═════ Material provided ═════

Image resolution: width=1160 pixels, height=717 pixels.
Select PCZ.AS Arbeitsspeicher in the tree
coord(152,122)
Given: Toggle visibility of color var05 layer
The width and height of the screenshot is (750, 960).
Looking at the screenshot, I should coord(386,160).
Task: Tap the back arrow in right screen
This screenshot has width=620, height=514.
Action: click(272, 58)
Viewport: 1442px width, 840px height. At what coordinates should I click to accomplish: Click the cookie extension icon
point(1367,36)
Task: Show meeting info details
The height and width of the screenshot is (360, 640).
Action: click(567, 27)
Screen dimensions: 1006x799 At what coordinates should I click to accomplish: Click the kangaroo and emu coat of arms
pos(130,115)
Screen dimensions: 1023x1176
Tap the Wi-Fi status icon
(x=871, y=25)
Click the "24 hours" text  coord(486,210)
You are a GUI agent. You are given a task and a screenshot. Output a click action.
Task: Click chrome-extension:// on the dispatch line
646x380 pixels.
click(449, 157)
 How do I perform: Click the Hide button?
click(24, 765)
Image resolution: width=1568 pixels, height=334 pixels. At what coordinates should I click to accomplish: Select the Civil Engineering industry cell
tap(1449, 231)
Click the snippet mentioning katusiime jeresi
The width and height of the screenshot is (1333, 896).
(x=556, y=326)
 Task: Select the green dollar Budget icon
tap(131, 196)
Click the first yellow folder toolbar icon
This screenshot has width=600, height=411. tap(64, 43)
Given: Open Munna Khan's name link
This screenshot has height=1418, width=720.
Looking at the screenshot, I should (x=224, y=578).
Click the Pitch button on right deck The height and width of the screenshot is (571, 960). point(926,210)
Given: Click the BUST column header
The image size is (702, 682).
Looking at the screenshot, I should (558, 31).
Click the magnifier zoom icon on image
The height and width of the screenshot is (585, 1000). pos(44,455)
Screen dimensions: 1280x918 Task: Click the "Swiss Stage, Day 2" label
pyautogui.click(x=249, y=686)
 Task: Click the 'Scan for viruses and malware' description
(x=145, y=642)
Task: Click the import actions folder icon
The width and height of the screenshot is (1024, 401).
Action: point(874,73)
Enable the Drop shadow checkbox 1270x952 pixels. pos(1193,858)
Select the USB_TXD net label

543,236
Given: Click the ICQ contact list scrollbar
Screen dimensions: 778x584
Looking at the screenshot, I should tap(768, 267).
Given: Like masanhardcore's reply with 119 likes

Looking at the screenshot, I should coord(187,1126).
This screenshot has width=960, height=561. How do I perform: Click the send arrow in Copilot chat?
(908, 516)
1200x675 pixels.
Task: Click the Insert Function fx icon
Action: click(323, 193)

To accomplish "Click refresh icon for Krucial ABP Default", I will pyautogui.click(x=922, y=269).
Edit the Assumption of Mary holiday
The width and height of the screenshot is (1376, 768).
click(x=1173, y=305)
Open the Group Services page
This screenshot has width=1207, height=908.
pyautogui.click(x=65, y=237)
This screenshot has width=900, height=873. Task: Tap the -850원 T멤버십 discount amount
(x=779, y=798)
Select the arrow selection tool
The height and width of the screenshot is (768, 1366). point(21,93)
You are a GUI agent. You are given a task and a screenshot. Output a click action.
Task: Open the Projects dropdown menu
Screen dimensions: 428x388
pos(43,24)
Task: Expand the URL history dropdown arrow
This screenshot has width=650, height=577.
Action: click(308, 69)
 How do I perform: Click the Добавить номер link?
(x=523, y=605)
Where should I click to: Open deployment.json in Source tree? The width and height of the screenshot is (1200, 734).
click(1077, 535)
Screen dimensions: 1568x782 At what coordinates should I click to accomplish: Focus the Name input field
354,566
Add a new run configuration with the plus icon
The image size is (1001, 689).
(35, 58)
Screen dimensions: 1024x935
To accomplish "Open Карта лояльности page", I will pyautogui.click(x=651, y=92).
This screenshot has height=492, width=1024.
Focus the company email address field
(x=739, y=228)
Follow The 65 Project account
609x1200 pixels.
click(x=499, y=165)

═════

# Work order
Once the listing has been read, copy every line of it exactly.

# Solved problem
Image resolution: width=1160 pixels, height=717 pixels.
Select PCZ.AS Arbeitsspeicher in the tree
coord(152,122)
Given: Toggle visibility of color var05 layer
The width and height of the screenshot is (750, 960).
Looking at the screenshot, I should coord(386,160).
Task: Tap the back arrow in right screen
This screenshot has width=620, height=514.
Action: click(272, 58)
Viewport: 1442px width, 840px height. At what coordinates should I click to accomplish: Click the cookie extension icon
point(1367,36)
Task: Show meeting info details
The height and width of the screenshot is (360, 640).
Action: click(567, 27)
Screen dimensions: 1006x799 At what coordinates should I click to accomplish: Click the kangaroo and emu coat of arms
pos(130,115)
Screen dimensions: 1023x1176
Tap the Wi-Fi status icon
(x=871, y=25)
Click the "24 hours" text  coord(486,210)
You are a GUI agent. You are given a task and a screenshot. Output a click action.
Task: Click chrome-extension:// on the dispatch line
646x380 pixels.
click(449, 157)
 How do I perform: Click the Hide button?
click(24, 765)
Image resolution: width=1568 pixels, height=334 pixels. At what coordinates should I click to accomplish: Select the Civil Engineering industry cell
tap(1449, 231)
Click the snippet mentioning katusiime jeresi
The width and height of the screenshot is (1333, 896).
(x=556, y=326)
 Task: Select the green dollar Budget icon
tap(131, 196)
Click the first yellow folder toolbar icon
This screenshot has width=600, height=411. tap(64, 43)
Given: Open Munna Khan's name link
This screenshot has height=1418, width=720.
Looking at the screenshot, I should (x=224, y=578).
Click the Pitch button on right deck The height and width of the screenshot is (571, 960). point(926,210)
Given: Click the BUST column header
The image size is (702, 682).
Looking at the screenshot, I should (558, 31).
Click the magnifier zoom icon on image
The height and width of the screenshot is (585, 1000). pos(44,455)
Screen dimensions: 1280x918 Task: Click the "Swiss Stage, Day 2" label
pyautogui.click(x=249, y=686)
 Task: Click the 'Scan for viruses and malware' description
(x=145, y=642)
Task: Click the import actions folder icon
The width and height of the screenshot is (1024, 401).
Action: point(874,73)
Enable the Drop shadow checkbox 1270x952 pixels. pos(1193,858)
Select the USB_TXD net label

543,236
Given: Click the ICQ contact list scrollbar
Screen dimensions: 778x584
Looking at the screenshot, I should tap(768, 267).
Given: Like masanhardcore's reply with 119 likes

Looking at the screenshot, I should coord(187,1126).
This screenshot has width=960, height=561. How do I perform: Click the send arrow in Copilot chat?
(908, 516)
1200x675 pixels.
Task: Click the Insert Function fx icon
Action: click(323, 193)

To accomplish "Click refresh icon for Krucial ABP Default", I will pyautogui.click(x=922, y=269).
Edit the Assumption of Mary holiday
The width and height of the screenshot is (1376, 768).
click(x=1173, y=305)
Open the Group Services page
This screenshot has width=1207, height=908.
pyautogui.click(x=65, y=237)
This screenshot has width=900, height=873. Task: Tap the -850원 T멤버십 discount amount
(x=779, y=798)
Select the arrow selection tool
The height and width of the screenshot is (768, 1366). point(21,93)
You are a GUI agent. You are given a task and a screenshot. Output a click action.
Task: Open the Projects dropdown menu
Screen dimensions: 428x388
pos(43,24)
Task: Expand the URL history dropdown arrow
This screenshot has width=650, height=577.
Action: click(308, 69)
 How do I perform: Click the Добавить номер link?
(x=523, y=605)
Where should I click to: Open deployment.json in Source tree? The width and height of the screenshot is (1200, 734).
click(1077, 535)
Screen dimensions: 1568x782 At what coordinates should I click to accomplish: Focus the Name input field
354,566
Add a new run configuration with the plus icon
The image size is (1001, 689).
(35, 58)
Screen dimensions: 1024x935
To accomplish "Open Карта лояльности page", I will pyautogui.click(x=651, y=92).
This screenshot has height=492, width=1024.
Focus the company email address field
(x=739, y=228)
Follow The 65 Project account
609x1200 pixels.
click(x=499, y=165)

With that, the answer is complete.